### Exercise input
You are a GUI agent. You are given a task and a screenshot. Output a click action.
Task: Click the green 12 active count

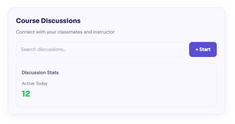point(26,94)
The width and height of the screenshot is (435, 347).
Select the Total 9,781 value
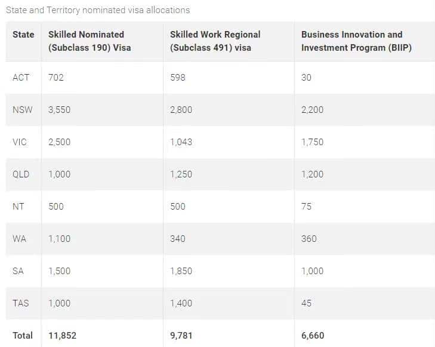point(181,336)
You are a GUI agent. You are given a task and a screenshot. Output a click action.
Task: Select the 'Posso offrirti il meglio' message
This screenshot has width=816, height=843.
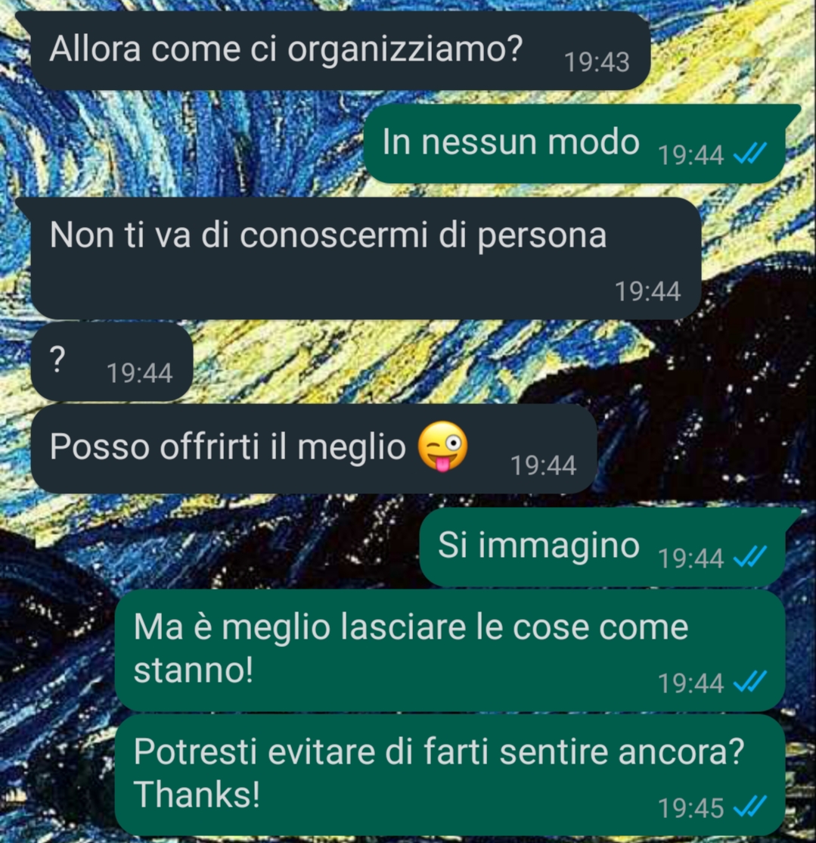click(x=314, y=449)
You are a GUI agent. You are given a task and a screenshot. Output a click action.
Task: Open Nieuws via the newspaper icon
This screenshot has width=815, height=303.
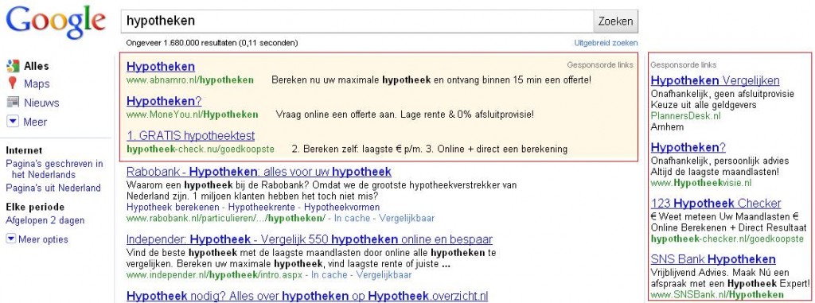coord(13,103)

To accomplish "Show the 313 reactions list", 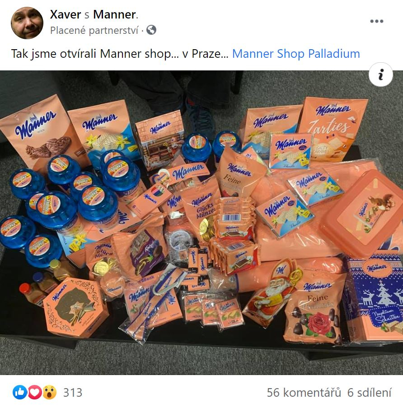I will pyautogui.click(x=73, y=392).
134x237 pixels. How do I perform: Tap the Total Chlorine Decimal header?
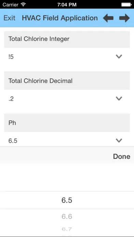click(67, 81)
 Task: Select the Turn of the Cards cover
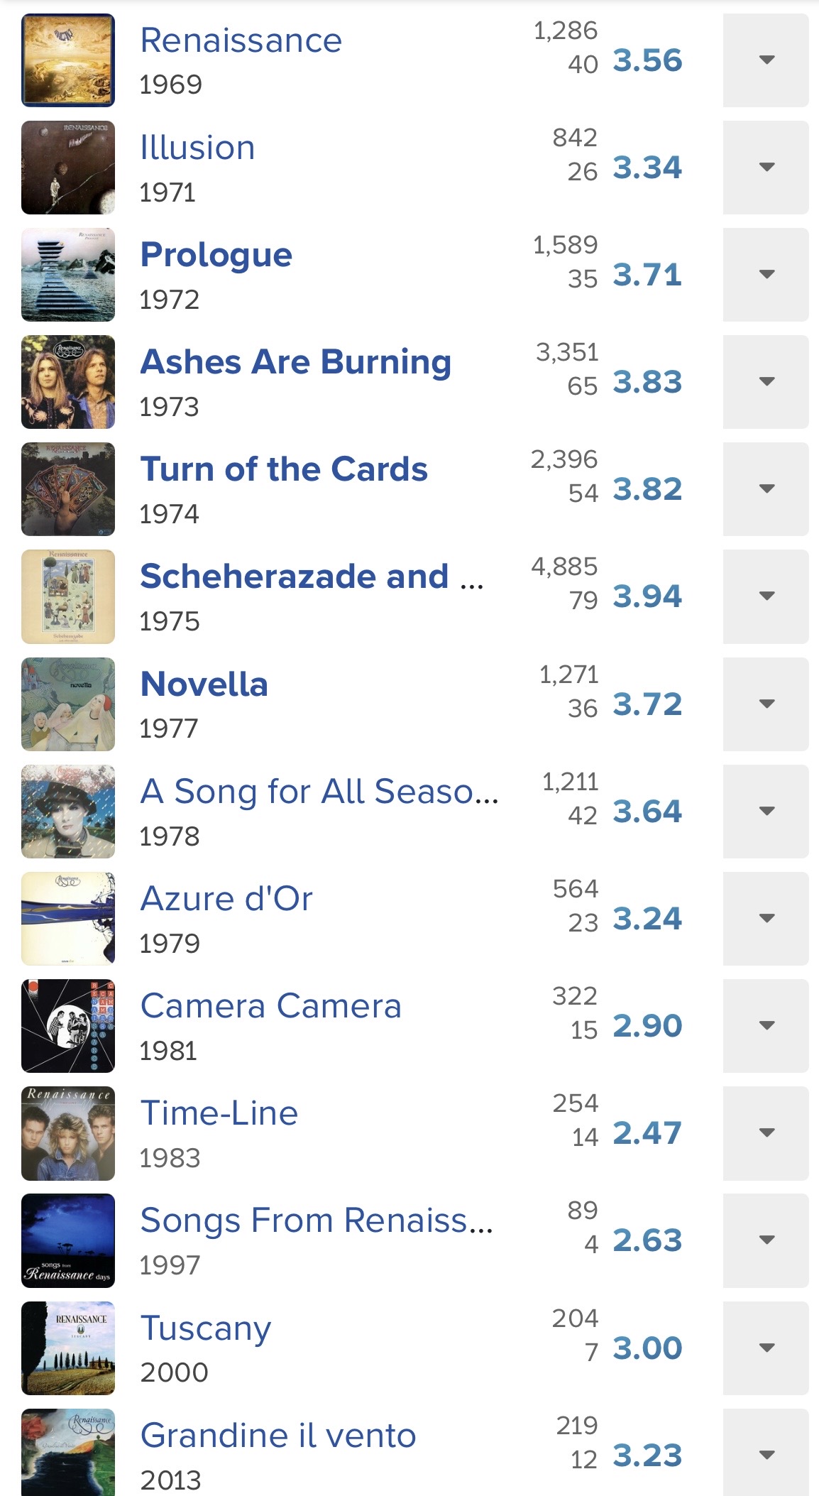(68, 489)
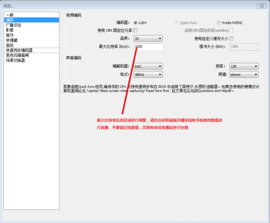This screenshot has height=223, width=270.
Task: Tick the 启用CBR padding checkbox
Action: (231, 30)
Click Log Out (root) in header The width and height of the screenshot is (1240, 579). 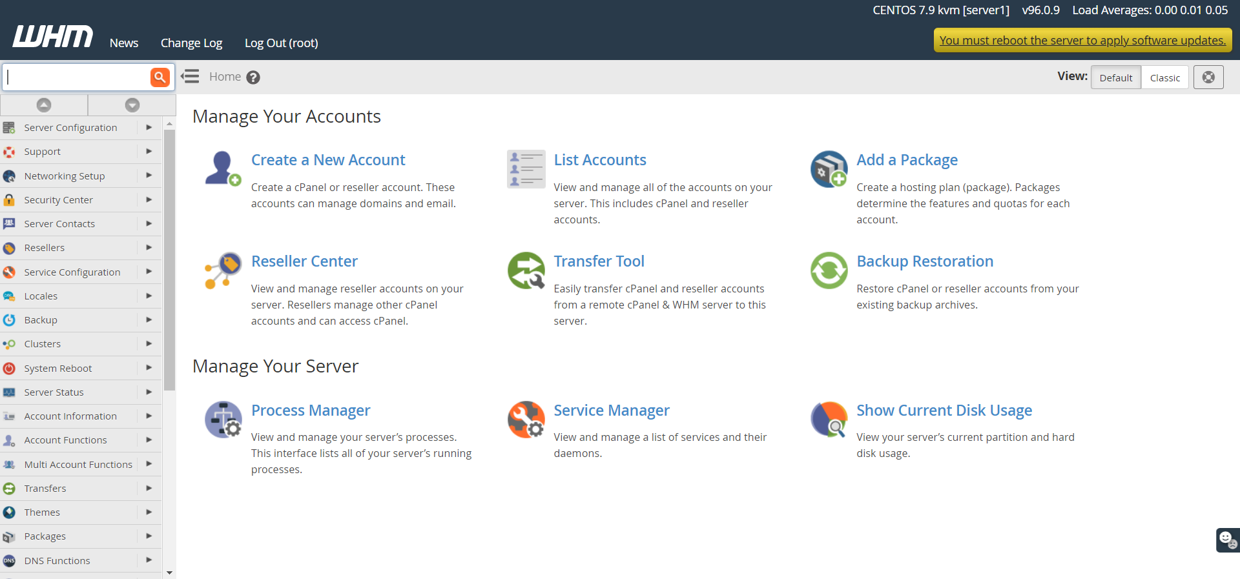[x=281, y=43]
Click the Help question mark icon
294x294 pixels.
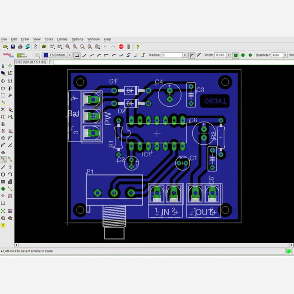coord(137,47)
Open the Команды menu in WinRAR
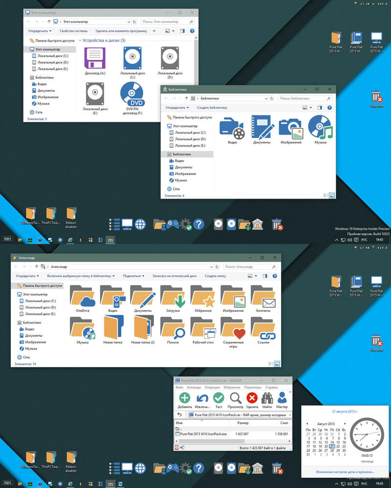This screenshot has height=488, width=391. tap(194, 387)
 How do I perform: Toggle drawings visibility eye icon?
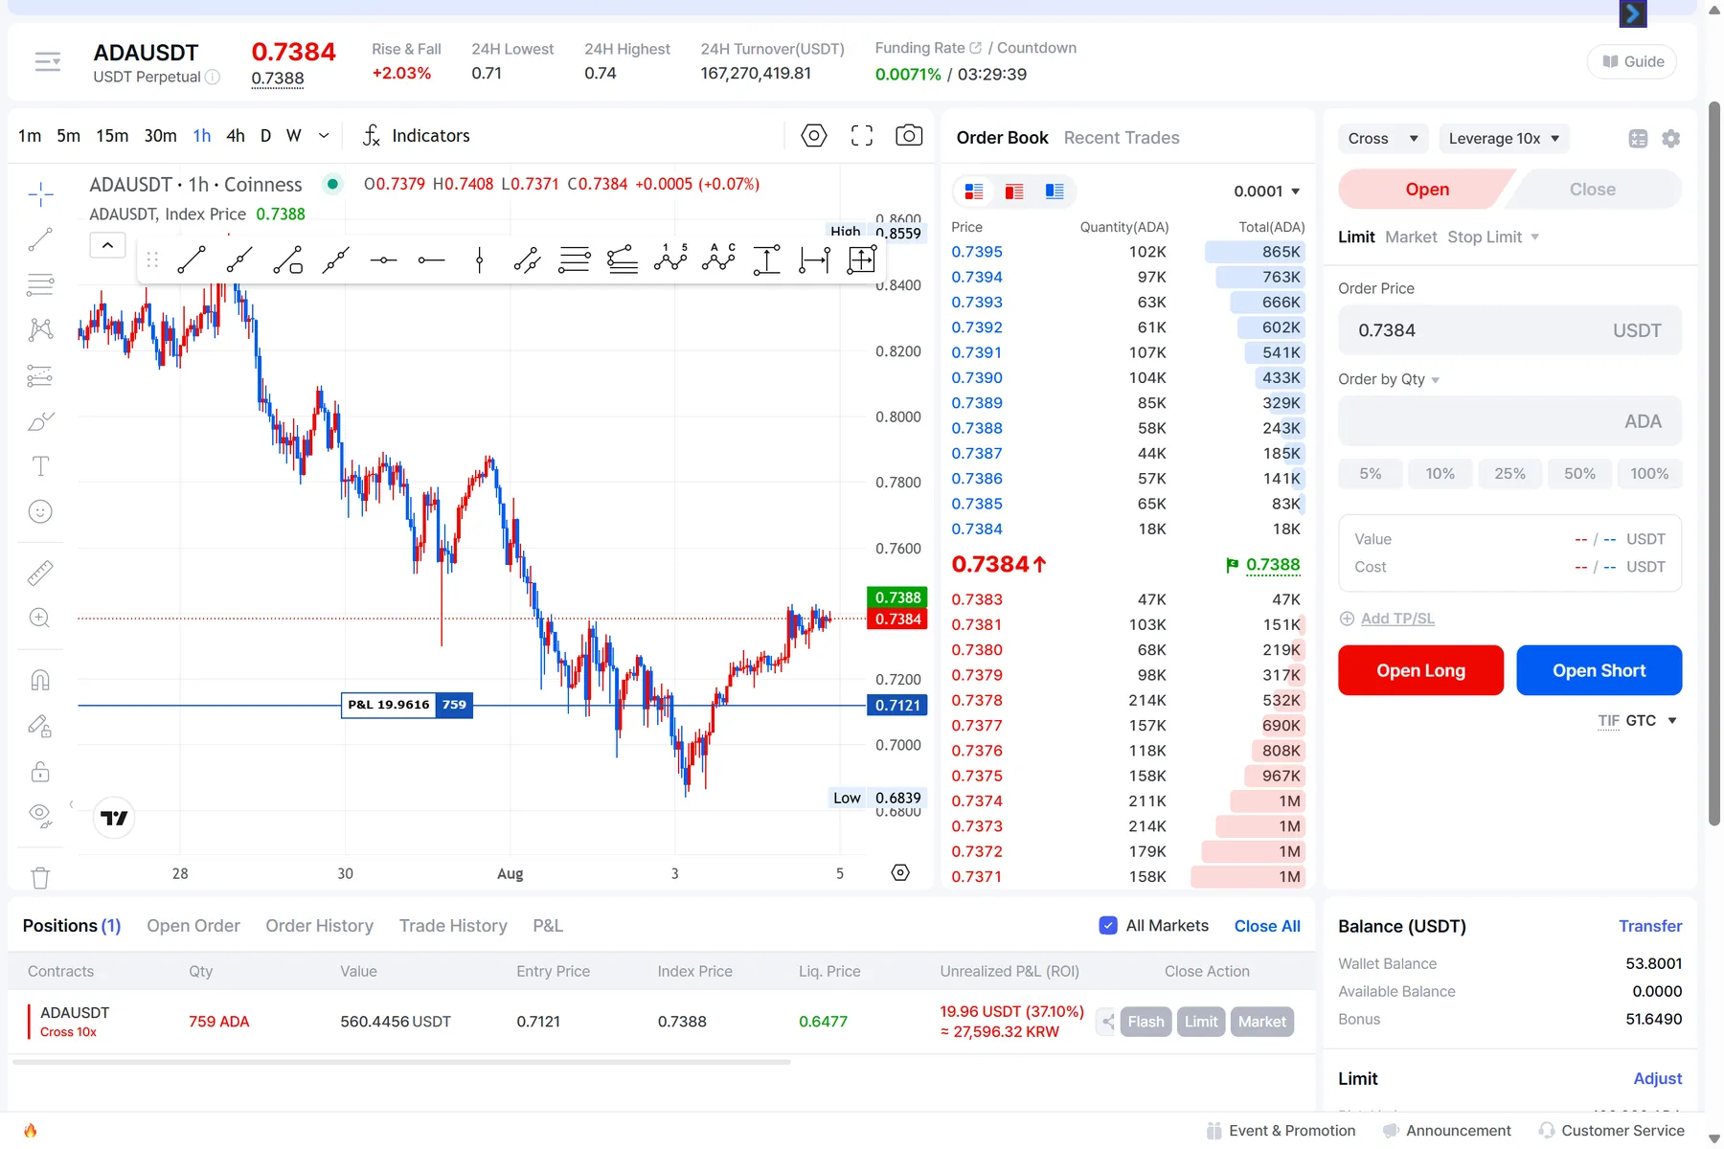[x=40, y=815]
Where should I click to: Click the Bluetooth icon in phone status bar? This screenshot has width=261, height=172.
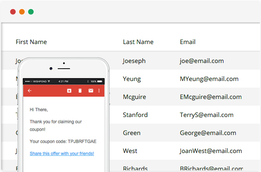tap(88, 81)
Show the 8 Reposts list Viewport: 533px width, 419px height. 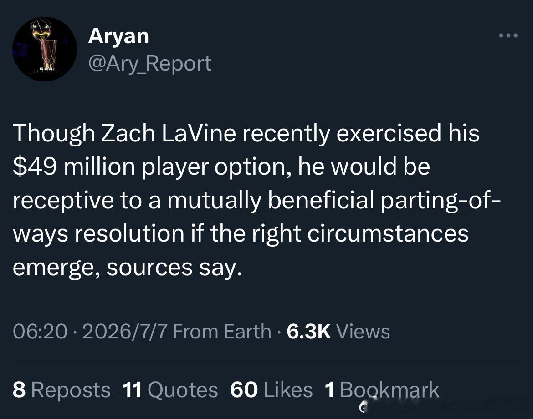click(x=62, y=389)
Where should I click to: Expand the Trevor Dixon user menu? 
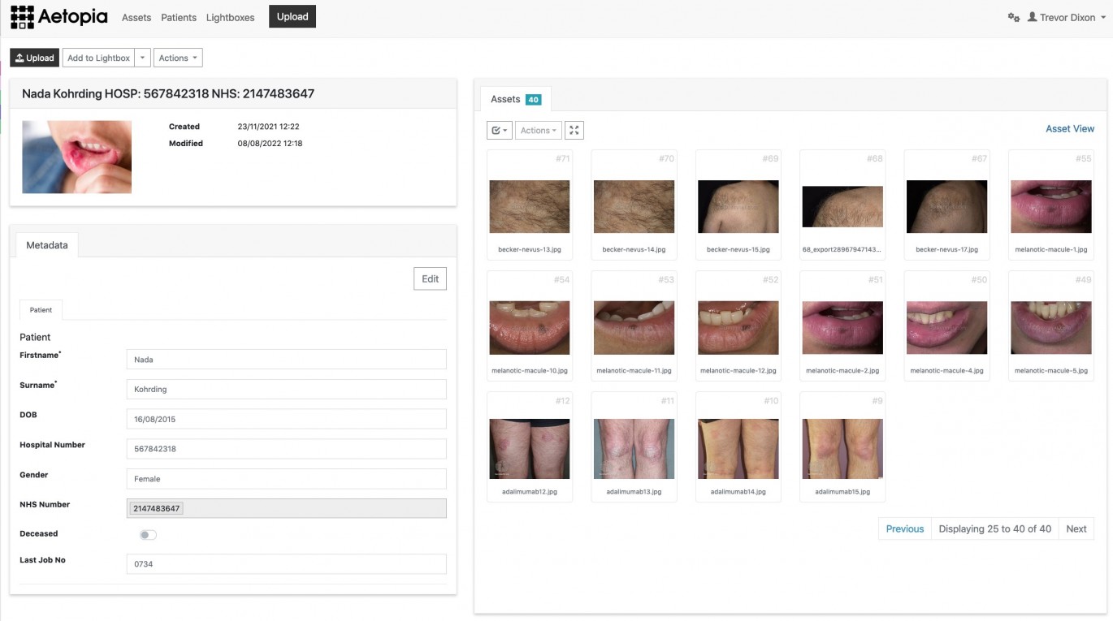[x=1072, y=17]
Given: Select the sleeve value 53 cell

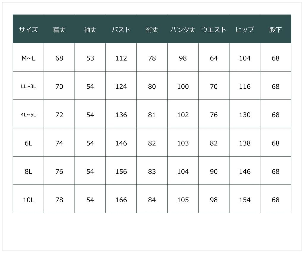Looking at the screenshot, I should (x=90, y=58).
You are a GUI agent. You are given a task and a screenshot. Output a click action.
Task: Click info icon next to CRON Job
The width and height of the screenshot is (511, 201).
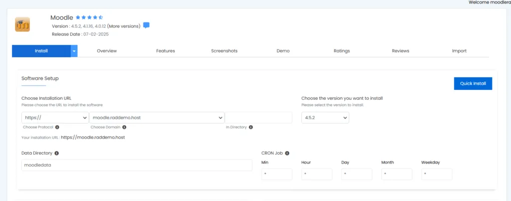287,153
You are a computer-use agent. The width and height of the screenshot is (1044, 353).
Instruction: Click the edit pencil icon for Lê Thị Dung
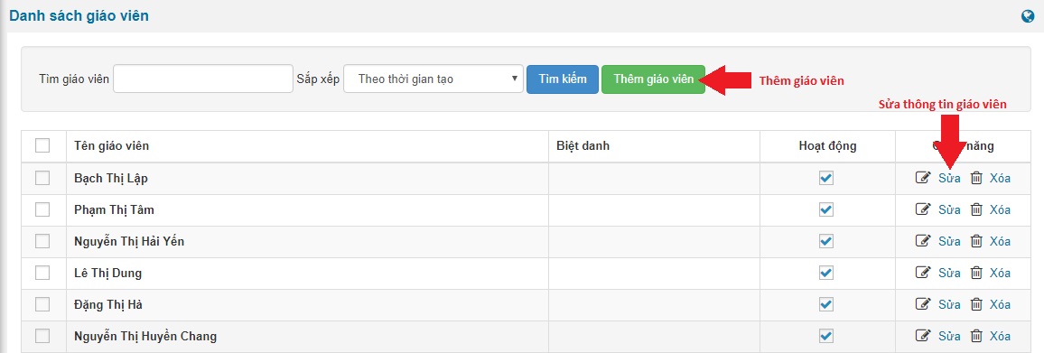pos(923,273)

### Problem requirements
In the copy, include exactly the lines from the one with "You are a computer-use" through the final line of the entries above, both ends counted, and no pictures.

### Response area
You are a computer-use agent. The width and height of the screenshot is (1044, 353).
Instruction: Click the edit pencil icon for Lê Thị Dung
pos(923,273)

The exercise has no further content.